* What the task asks *
Only the lines below from the one that contains "Tilaus- ja sopimusehdot (535, 1795)" through the one that contains "Impressum (262, 1124)" should appear in your answer, exact and without pictures.

Excerpted data: Begin

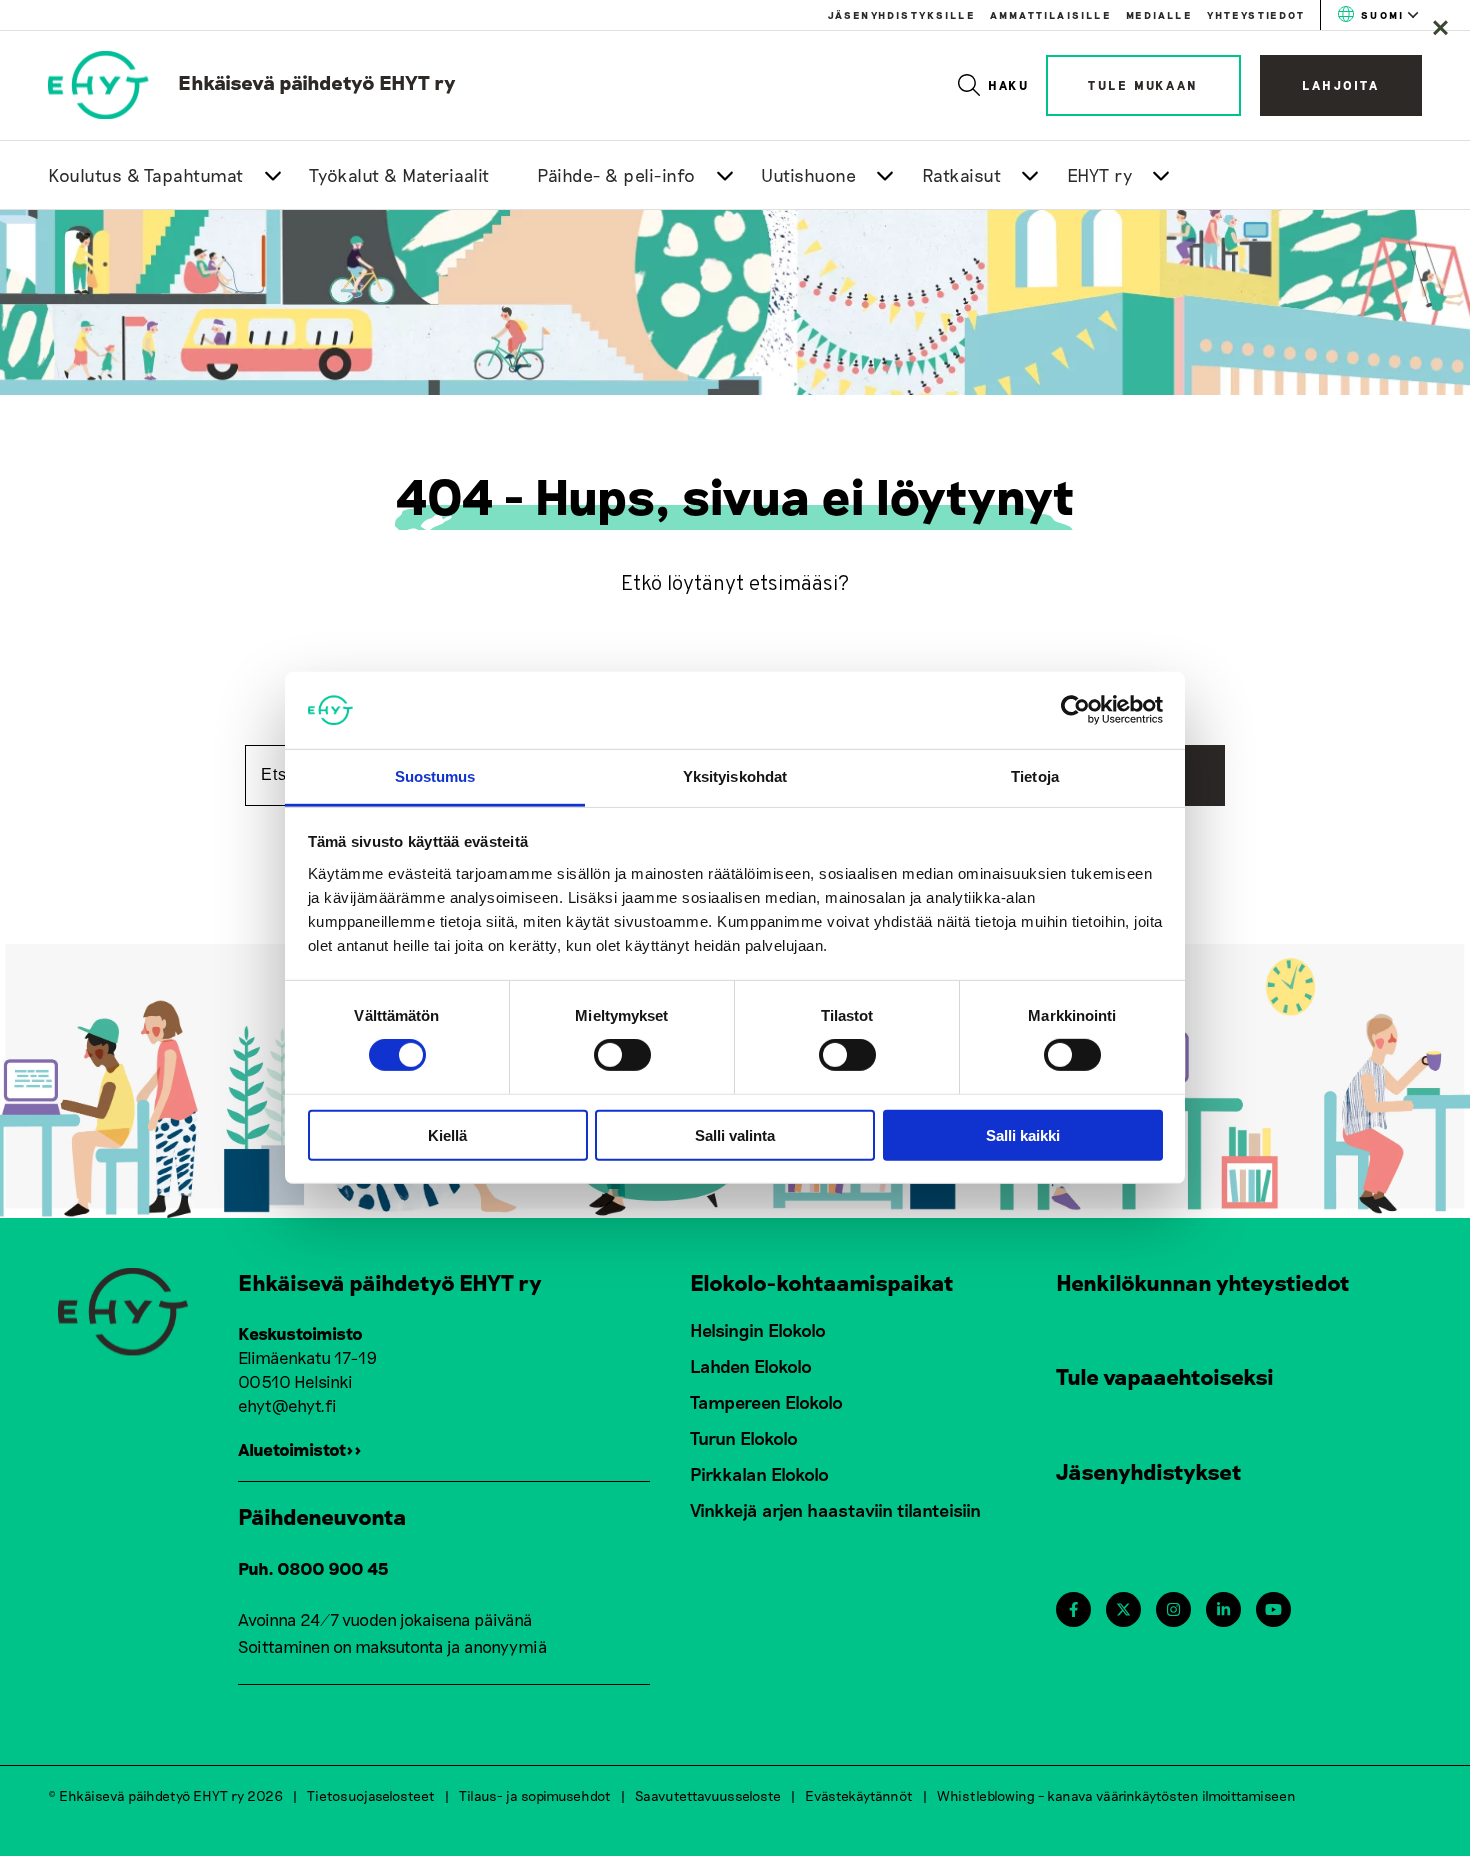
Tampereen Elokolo (766, 1402)
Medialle (1159, 15)
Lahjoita (1341, 85)
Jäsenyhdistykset (1149, 1471)
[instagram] (1173, 1609)
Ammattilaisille (1050, 15)
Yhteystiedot (1256, 15)
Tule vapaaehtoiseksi (1165, 1376)
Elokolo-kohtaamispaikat (822, 1282)
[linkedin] (1223, 1609)
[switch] (622, 1055)
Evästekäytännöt (859, 1795)
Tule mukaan (1143, 85)
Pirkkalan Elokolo (759, 1474)
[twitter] (1123, 1609)
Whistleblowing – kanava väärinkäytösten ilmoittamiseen (1116, 1795)
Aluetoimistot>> (300, 1449)
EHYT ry (1100, 175)
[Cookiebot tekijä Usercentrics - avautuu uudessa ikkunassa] (1075, 710)
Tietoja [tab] (1035, 776)
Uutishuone (808, 175)
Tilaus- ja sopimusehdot (535, 1795)
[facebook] (1073, 1609)
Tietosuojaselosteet (371, 1795)
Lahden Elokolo (751, 1366)
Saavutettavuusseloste (708, 1795)
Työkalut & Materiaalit (399, 175)
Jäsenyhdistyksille (901, 15)
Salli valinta (735, 1134)
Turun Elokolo (744, 1438)
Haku (1009, 85)
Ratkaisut (962, 175)
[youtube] (1273, 1609)
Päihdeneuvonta (322, 1516)
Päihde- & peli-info (616, 175)
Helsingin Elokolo (758, 1330)
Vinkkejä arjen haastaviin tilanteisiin (835, 1510)
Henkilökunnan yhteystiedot (1203, 1282)
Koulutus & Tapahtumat (146, 175)
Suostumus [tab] (435, 776)
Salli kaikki (1023, 1134)
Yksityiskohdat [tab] (735, 776)
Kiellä (447, 1134)
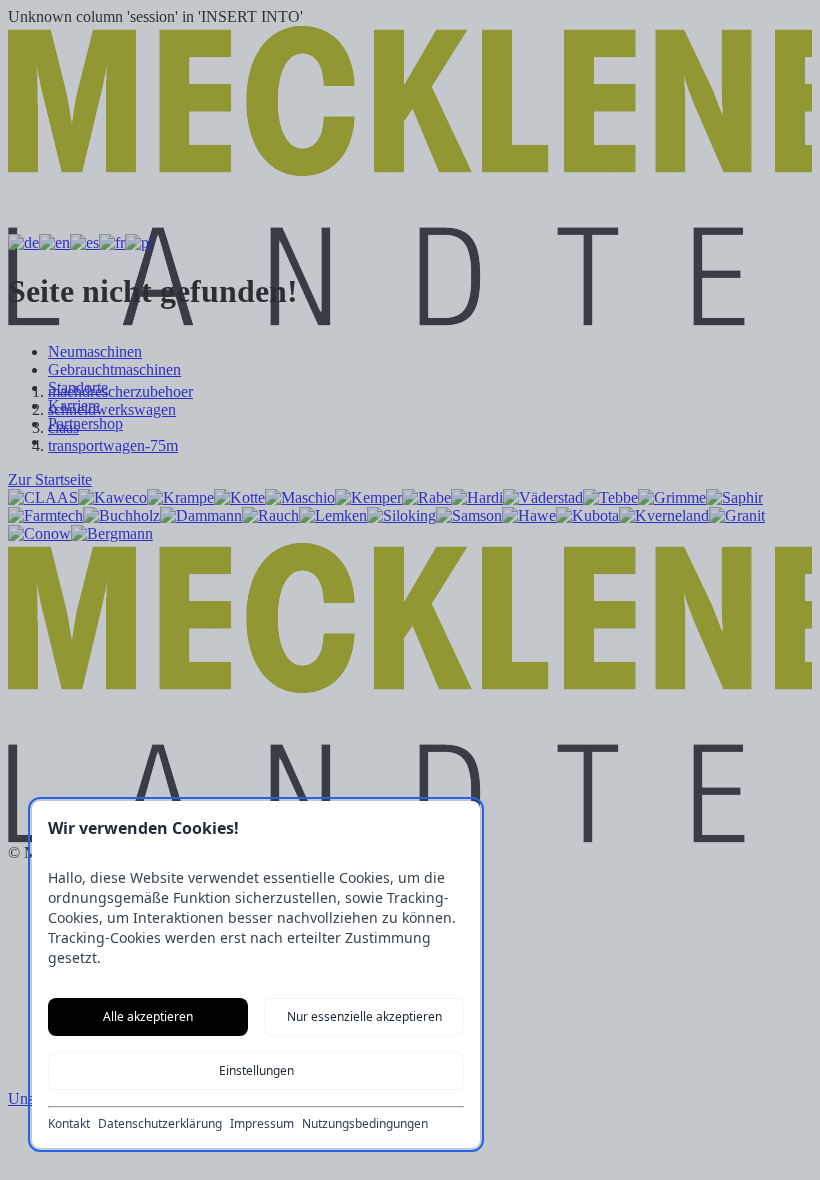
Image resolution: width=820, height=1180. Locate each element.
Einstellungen (256, 1070)
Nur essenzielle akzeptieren (364, 1016)
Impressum (262, 1124)
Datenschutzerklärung (160, 1124)
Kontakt (69, 1124)
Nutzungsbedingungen (365, 1124)
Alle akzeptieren (148, 1016)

Excerpted data: End

* Solution to this exercise *
Tilaus- ja sopimusehdot (535, 1795)
[facebook] (1073, 1609)
Tietosuojaselosteet (371, 1795)
Lahden Elokolo (751, 1366)
Saavutettavuusseloste (708, 1795)
Työkalut & Materiaalit (399, 175)
Jäsenyhdistyksille (901, 15)
Salli valinta (735, 1134)
Turun Elokolo (744, 1438)
Haku (1009, 85)
Ratkaisut (962, 175)
[youtube] (1273, 1609)
Päihdeneuvonta (322, 1516)
Päihde- & peli-info (616, 175)
Helsingin Elokolo (758, 1330)
Vinkkejä arjen haastaviin tilanteisiin (835, 1510)
Henkilökunnan yhteystiedot (1203, 1282)
Koulutus & Tapahtumat (146, 175)
Suostumus [tab] (435, 776)
Salli kaikki (1023, 1134)
Yksityiskohdat [tab] (735, 776)
Kiellä (447, 1134)
Image resolution: width=820, height=1180. Locate each element.
Einstellungen (256, 1070)
Nur essenzielle akzeptieren (364, 1016)
Impressum (262, 1124)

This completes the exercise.